CAU also writes events to the event log. Check the CAU channel:

Get-WinEvent -LogName "Microsoft-Windows-ClusterAwareUpdating/Admin" |
    Where-Object { $_.TimeCreated -gt (Get-Date).AddDays(-7) } |
    Select-Object TimeCreated, Id, LevelDisplayName, Message |
    Format-List

Validating CAU Readiness with Test-CauSetup

Before your first CAU run, or after cluster topology changes, run Test-CauSetup to validate that CAU can function correctly. This cmdlet checks firewall rules, WMI accessibility, cluster health, and CAU plugin availability:

Test-CauSetup -ClusterName "SQLCLUSTER01" -Verbose

Address any warnings or errors returned before proceeding. Common issues include Windows Firewall blocking the required ports (TCP 135, 445, dynamic RPC) and the Remote Registry service being disabled on cluster nodes.

CAU for SQL Server FCI and Hyper-V Clusters

For SQL Server Failover Cluster Instances, CAU drains a node by failing over the SQL Server role to another node before patching. This ensures the SQL listener remains available throughout the process. SQL Server FCI patching should be coordinated with SQL maintenance windows because the failover, while fast (typically under 30 seconds), does interrupt active connections briefly.
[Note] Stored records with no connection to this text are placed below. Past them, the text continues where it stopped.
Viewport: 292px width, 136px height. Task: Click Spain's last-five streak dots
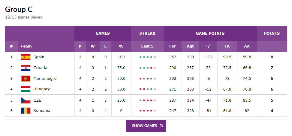click(147, 57)
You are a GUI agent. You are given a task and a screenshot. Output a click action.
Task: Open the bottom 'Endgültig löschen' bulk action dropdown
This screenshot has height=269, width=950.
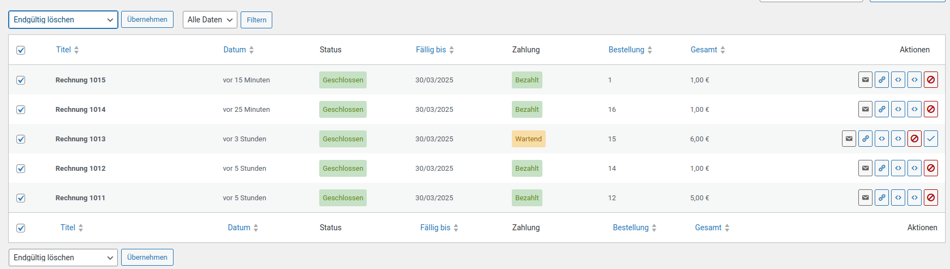(63, 258)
For Hyper-V clusters, CAU initiates live migration of all running VMs off each node before draining it. Verify live migration is configured and functional before relying on CAU:

# Verify live migration settings on all Hyper-V hosts in cluster
$clusterNodes = (Get-ClusterNode -Cluster "HVCLUSTER01").Name
foreach ($node in $clusterNodes) {
    $vmHost = Get-VMHost -ComputerName $node
    Write-Host "$node - LiveMigration: $($vmHost.VirtualMachineMigrationEnabled), " +
               "MaxConcurrent: $($vmHost.MaximumVirtualMachineMigrations)"
}

With CAU properly configured, Windows Server 2022 failover clusters can apply monthly cumulative updates, .NET patches, and Windows Defender definition updates with zero planned downtime and full audit trails, transforming cluster maintenance from a high-risk weekend operation into a routine automated process.

Summary

Cluster-Aware Updating on Windows Server 2022 provides a robust, built-in solution for zero-downtime cluster patching. By choosing the appropriate mode (Self-Updating for automation, Remote-Updating for manual control), configuring sensible safety parameters like MaxFailedNodes and RebootTimeoutMinutes, leveraging pre/post scripts for notifications, and validating health before runs — especially on S2D clusters — you can make cluster patching a low-risk, repeatable operation that meets both security requirements and uptime SLAs.